NIPT is highly relevant to Israel which, according to Ravitsky, is the number one per capita user in the world of prenatal genetic tests, contributing to the termination of many pregnancies. She attributes that to Israeli society being so invested in encouraging healthy babies.
“Israeli medical professionals are very directive and heavy-handed when it comes to managing pregnancies to ensure the outcome of a healthy baby in a way that’s insensitive to the whole area we call disability rights,” says Ravitsky.
“If, as a society, we target certain conditions [such as Down syndrome] during pregnancy, and we encourage women to terminate these pregnancies, we send a message to those living among us with these conditions that they shouldn’t even be here,” she says. “We’re sending a message to these families that their children were accidents, that they should’ve been caught and terminated before birth. There’s little sensitivity in Israel to this disability rights discourse that’s happening in other countries.”
Ravitsky views the attitude of Israeli doctors toward pregnant women as often being paternalistic.
“When it comes to the decision to continue or terminate a pregnancy, it should be each woman, each family deciding what’s right for them,” says Ravitsky. “I’m not anti-abortion and I’m not pro — but I’m pro-autonomy, respecting everybody in their individual decisions, which shouldn’t be based on the attitude of the healthcare system.”
Ravitsky seems to thrive on being heavily engaged in her work and caring about the issues she tackles.
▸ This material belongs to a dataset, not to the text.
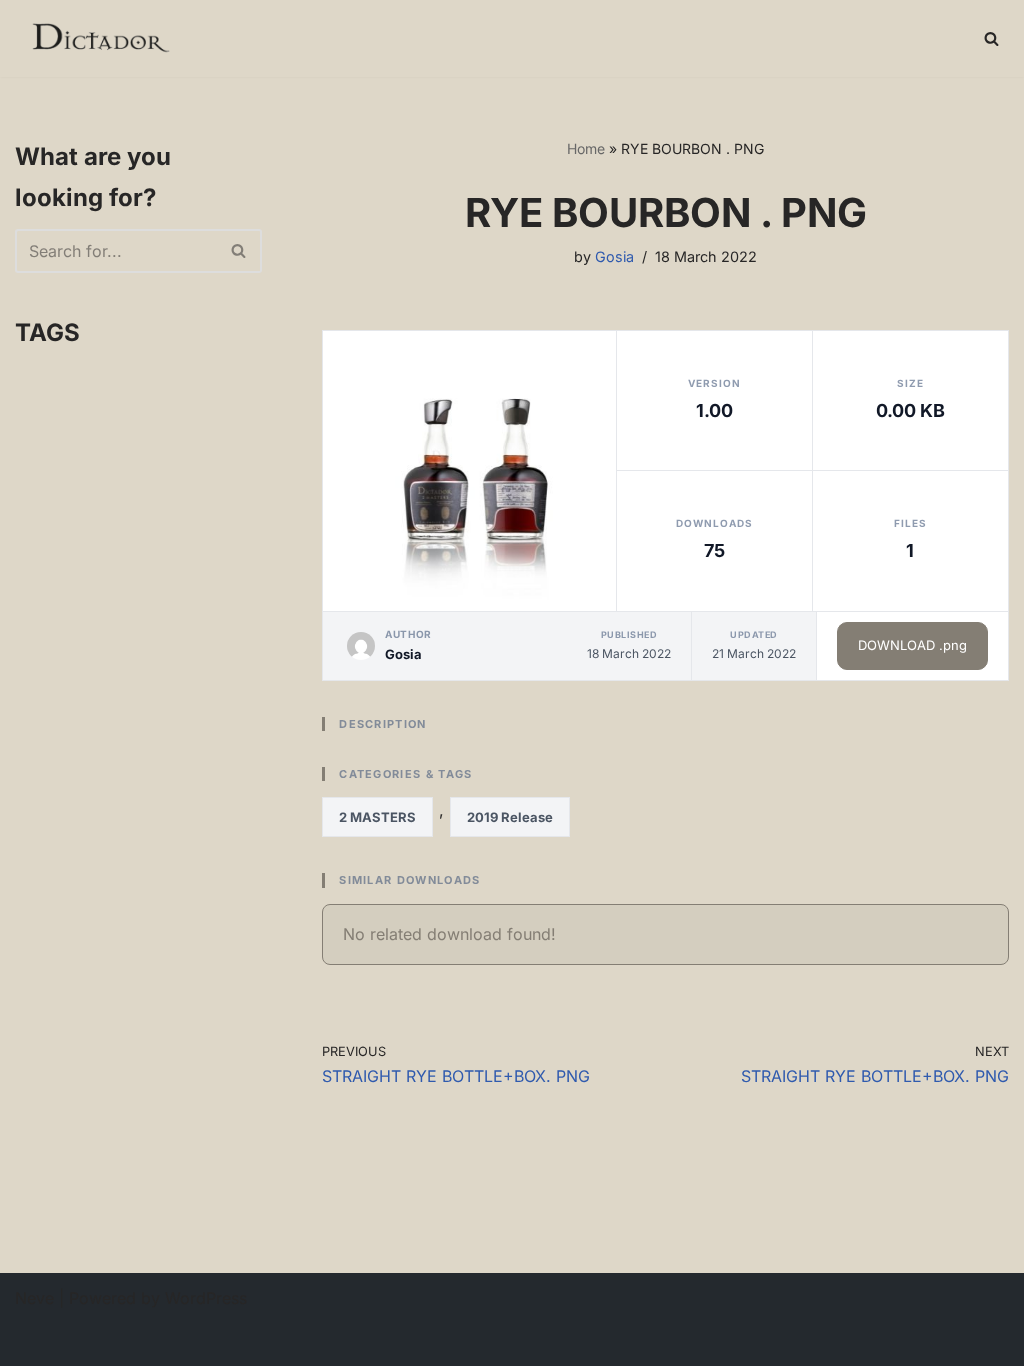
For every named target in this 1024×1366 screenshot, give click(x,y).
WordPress (206, 1298)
One look at her resume and it’s hard not to be impressed and wonder how she manages so much on her plate.
“I’m lucky to have been born with lots of energy,” says Ravitsky. “I need little sleep. I’m very hyper, to the point that some people have told me that when they worked with me, they got dizzy. I know I’m an intense person with crazy amounts of energy who needs a lot of stimulation to be happy.”